The problem is, nobody – well, almost nobody – wants to cancel Christmas. Epidemiologists and NHS managers might happily keep us on a leash, to protect the nation and hospital beds, but politicians know that to clamp us all in chains, like Magwitch, is untenable. Not only would thousands break the rules regardless, but it would poison voters’ opinion of their leaders. Getting between the electorate and their families would never be forgiven.

Yet it now seems almost inevitable that, by allowing people to be with their nearest and dearest for a short spell, there will be a third spike in cases in January. This, at hospitals’ busiest period even in the best of times. Added to which is the almost guaranteed flouting of social distancing rules over New Year in some households. Just as A&E medics dread the Hogmanay shift, so this year police on duty as 2021 arrives will be braced for a hotline inundated with callers reporting unlawful revelry.

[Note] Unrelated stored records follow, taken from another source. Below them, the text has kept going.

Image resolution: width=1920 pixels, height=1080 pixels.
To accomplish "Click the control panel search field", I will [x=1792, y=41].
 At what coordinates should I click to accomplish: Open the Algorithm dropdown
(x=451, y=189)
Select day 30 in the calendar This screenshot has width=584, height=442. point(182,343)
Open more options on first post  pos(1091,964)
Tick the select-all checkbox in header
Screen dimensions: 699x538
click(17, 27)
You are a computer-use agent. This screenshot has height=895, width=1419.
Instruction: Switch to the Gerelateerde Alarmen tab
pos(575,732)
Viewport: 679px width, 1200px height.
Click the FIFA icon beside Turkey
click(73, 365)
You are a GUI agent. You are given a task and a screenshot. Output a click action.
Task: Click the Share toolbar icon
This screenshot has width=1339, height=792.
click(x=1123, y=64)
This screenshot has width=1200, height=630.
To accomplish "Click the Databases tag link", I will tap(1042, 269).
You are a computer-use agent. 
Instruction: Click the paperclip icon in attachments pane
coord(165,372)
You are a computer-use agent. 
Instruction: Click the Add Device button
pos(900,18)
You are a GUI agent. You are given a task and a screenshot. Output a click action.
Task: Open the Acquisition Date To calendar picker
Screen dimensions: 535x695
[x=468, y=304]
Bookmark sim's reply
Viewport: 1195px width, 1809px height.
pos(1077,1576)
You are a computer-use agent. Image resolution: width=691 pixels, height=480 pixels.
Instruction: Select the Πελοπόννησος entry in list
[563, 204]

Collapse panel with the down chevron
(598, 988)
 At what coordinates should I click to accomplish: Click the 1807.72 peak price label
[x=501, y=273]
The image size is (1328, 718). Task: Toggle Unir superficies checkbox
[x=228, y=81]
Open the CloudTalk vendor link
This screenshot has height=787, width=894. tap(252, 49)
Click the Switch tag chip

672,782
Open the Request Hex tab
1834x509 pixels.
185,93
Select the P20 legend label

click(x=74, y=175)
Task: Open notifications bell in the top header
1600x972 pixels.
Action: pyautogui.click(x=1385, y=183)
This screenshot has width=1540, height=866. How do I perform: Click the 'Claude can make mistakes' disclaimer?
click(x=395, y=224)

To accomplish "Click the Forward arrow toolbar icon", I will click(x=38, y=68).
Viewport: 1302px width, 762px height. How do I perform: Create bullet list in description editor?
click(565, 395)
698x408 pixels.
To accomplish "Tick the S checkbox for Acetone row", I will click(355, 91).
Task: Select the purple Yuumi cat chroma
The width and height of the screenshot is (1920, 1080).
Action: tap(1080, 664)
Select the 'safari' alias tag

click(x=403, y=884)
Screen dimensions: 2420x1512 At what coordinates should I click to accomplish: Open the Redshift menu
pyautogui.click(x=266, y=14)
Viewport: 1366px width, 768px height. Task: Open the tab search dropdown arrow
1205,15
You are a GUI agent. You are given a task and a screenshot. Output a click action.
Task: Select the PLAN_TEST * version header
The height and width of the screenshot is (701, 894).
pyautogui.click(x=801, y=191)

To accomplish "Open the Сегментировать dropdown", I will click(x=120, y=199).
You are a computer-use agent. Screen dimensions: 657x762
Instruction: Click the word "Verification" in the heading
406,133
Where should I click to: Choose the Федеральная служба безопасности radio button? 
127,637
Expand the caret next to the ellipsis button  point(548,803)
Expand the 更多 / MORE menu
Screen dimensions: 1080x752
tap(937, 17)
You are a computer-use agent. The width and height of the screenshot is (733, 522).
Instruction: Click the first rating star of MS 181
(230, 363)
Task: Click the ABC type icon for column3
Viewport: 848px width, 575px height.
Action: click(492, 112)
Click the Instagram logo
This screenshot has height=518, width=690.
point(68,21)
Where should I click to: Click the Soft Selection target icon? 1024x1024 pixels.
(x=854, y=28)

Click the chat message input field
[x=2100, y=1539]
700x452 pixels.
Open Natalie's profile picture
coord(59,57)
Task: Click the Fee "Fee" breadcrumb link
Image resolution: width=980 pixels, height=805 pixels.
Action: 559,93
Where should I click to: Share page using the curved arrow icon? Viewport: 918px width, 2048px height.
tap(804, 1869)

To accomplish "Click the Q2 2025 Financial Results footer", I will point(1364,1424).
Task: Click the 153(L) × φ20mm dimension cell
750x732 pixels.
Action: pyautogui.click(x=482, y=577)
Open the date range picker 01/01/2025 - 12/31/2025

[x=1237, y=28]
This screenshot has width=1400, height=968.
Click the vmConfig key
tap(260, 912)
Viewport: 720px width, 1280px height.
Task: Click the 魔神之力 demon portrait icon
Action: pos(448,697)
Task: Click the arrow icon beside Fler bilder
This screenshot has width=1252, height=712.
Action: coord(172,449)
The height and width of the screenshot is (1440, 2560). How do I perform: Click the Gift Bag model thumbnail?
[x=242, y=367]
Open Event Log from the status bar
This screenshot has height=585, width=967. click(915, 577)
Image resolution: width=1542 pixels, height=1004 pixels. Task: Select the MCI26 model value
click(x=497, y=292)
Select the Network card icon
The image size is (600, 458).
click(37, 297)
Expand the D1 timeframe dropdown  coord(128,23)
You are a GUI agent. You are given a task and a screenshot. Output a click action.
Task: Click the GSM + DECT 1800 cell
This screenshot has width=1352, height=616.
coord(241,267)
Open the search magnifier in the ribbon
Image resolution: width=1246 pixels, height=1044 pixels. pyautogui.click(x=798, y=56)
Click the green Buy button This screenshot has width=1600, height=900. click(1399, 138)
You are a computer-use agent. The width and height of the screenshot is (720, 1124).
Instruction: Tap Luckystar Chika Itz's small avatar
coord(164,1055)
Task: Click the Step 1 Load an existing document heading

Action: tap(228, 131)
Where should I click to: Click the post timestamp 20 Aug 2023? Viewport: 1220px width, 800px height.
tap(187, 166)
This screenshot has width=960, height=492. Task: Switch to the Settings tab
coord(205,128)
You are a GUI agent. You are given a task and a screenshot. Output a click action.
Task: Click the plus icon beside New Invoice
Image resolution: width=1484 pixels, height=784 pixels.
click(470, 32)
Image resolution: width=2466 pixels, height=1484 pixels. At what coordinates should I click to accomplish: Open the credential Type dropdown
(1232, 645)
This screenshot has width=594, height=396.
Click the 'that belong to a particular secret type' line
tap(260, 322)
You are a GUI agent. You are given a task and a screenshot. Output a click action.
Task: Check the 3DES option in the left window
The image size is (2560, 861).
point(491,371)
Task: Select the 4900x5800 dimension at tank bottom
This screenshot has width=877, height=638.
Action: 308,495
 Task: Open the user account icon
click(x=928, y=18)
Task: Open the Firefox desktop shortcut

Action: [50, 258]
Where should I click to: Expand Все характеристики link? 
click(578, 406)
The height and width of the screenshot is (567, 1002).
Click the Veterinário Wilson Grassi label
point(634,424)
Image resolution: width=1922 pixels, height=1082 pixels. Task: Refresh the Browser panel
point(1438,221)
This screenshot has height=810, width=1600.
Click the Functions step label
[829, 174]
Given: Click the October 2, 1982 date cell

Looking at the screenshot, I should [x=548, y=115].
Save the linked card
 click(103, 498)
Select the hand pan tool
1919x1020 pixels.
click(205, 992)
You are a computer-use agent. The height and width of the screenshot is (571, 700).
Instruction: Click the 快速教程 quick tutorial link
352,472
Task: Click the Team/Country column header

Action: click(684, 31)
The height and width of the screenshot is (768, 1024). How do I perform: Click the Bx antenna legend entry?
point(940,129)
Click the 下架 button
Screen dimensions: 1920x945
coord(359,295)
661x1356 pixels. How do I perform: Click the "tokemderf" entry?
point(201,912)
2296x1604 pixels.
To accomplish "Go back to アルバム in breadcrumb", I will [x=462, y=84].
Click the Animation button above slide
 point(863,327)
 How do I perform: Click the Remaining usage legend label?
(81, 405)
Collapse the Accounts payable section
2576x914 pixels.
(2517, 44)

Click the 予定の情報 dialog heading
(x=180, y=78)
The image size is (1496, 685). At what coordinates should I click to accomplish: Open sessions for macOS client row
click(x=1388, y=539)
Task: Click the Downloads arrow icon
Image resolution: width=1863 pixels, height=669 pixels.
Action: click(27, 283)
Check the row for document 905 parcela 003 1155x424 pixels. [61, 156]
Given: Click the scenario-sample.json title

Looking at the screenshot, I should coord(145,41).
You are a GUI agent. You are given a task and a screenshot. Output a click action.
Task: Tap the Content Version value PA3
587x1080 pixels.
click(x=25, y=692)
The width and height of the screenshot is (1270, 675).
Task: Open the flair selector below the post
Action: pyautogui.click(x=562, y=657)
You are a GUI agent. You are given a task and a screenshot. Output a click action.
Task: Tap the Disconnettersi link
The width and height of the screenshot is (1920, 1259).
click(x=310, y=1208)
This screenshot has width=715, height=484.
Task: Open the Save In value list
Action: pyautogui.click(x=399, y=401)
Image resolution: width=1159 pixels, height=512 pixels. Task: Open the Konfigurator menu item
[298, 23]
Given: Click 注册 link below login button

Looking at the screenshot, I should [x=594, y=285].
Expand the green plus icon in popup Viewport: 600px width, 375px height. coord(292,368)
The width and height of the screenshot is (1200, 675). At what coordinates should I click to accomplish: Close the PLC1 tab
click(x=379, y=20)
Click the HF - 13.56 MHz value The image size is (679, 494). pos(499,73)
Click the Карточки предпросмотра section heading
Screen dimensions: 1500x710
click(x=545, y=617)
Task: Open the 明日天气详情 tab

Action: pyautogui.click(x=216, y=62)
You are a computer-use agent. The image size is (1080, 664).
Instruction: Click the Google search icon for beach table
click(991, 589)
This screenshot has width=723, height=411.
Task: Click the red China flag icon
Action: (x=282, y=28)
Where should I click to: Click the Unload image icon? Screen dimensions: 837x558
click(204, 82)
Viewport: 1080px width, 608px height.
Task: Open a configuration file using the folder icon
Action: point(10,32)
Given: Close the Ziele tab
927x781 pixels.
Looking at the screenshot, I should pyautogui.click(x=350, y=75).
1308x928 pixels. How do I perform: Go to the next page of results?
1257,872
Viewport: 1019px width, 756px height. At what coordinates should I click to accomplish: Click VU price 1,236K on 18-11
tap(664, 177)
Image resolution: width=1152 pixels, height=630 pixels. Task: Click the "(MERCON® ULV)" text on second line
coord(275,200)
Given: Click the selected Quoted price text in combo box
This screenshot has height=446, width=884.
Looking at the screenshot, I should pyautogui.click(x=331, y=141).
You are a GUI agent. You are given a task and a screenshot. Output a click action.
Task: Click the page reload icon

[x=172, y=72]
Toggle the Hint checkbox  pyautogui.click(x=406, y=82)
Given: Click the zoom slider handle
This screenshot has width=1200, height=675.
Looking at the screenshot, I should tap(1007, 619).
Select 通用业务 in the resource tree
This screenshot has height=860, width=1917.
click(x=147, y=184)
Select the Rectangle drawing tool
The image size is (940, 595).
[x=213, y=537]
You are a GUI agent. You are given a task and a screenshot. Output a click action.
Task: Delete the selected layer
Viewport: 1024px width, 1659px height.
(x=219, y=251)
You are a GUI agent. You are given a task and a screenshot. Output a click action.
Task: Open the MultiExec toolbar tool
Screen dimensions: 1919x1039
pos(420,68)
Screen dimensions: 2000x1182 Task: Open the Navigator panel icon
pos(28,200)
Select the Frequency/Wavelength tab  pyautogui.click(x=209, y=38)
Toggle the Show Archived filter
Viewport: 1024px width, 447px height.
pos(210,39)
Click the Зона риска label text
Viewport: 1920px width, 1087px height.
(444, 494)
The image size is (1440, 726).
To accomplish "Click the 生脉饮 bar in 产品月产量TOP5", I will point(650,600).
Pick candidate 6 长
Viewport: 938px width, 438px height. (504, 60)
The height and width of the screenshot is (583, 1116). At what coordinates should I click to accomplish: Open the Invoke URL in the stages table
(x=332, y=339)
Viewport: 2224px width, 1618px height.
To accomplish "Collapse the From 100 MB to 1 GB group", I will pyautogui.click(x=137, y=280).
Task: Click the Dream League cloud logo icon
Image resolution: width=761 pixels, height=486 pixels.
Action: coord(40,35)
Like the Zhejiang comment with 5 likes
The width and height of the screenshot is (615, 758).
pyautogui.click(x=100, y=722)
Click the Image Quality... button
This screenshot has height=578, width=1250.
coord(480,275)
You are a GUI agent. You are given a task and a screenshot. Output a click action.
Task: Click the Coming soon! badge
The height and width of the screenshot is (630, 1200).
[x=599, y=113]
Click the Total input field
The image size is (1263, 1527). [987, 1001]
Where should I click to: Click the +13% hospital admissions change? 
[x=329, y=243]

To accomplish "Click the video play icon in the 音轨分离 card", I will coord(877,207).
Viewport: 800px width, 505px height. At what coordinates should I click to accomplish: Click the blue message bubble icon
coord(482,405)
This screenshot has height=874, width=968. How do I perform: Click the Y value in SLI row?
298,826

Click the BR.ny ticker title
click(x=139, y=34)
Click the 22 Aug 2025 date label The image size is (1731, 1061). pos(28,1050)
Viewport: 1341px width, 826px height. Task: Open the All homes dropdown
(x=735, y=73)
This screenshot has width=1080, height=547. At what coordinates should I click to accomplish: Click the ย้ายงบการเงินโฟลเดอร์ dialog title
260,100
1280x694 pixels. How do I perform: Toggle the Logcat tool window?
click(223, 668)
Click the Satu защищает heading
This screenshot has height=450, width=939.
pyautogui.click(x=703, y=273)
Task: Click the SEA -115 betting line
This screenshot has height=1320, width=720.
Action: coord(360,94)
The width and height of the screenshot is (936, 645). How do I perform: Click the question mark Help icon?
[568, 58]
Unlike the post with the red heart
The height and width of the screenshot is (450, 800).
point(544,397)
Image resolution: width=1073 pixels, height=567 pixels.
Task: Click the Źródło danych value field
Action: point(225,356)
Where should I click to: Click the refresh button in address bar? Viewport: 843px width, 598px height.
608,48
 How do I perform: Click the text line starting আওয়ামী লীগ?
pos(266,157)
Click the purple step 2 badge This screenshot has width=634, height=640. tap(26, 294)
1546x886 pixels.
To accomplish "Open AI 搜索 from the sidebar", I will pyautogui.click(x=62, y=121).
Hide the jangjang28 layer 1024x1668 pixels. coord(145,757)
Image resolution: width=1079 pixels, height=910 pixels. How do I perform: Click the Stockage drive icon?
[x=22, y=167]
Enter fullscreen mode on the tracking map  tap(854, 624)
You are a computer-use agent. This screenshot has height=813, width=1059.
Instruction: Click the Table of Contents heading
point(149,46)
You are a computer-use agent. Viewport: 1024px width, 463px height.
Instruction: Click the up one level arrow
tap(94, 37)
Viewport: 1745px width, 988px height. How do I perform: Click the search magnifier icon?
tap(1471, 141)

Already I feel wistful at the thought of an entirely unsociable Yuletide. Even so, I cannot understand why people feel they must be given the leeway to mix, when it puts so many in danger. It might be justifiable if there was no hope of a vaccine on the horizon. Faced with the likelihood of never-ending separation, an argument could be made for a limited truce in the fight against Covid, to offer a glimmer of light and companionship in an otherwise exceedingly bleak midwinter. But at this very moment, with talk of life returning to something close to normality around Easter – news we have been longing for these past nine months – it seems little short of madness to loosen the ties that bind us for the sake of a few weeks’ extra endurance.

This is not to say that Christmas doesn’t matter. Of course it does. Only the flintiest are untouched by it. But does it matter more than people’s lives or health?

Would you be willing to risk introducing the virus to an elderly relative  or friend who might, as a result, not live to see the spring, or enjoy several more good years?

Given how close we are to the finishing line, can’t we all just calm down? It’s only Christmas after all. For Christians, none of the season’s significance will be lost. This year’s sorrows and privations might even enhance its meaning, allowing more time for contemplation and compassion and less for commercialism and consumer bingeing. All the more reason, too, to make a splash on Easter Sunday, which some consider more meaningful. For others, caught up as we usually are in the enjoyably fraught business of buying gifts, stocking the fridge, and entertaining friends and family, these are postponable pleasures. Regardless of whether we meet or not, online shopping will boom, as will the Royal Mail. I picture carol singing from the safety of everyone’s doorsteps on Christmas Eve, with some half-frozen keyboard player belting out Silent Night from as far into the street as the electric cord will stretch.

What matters most is that children will still have a ball. Meanwhile, the rest of us can get by, this once, without all the social trimmings. It won’t kill us or those we love. The same, alas, cannot be said of Covid.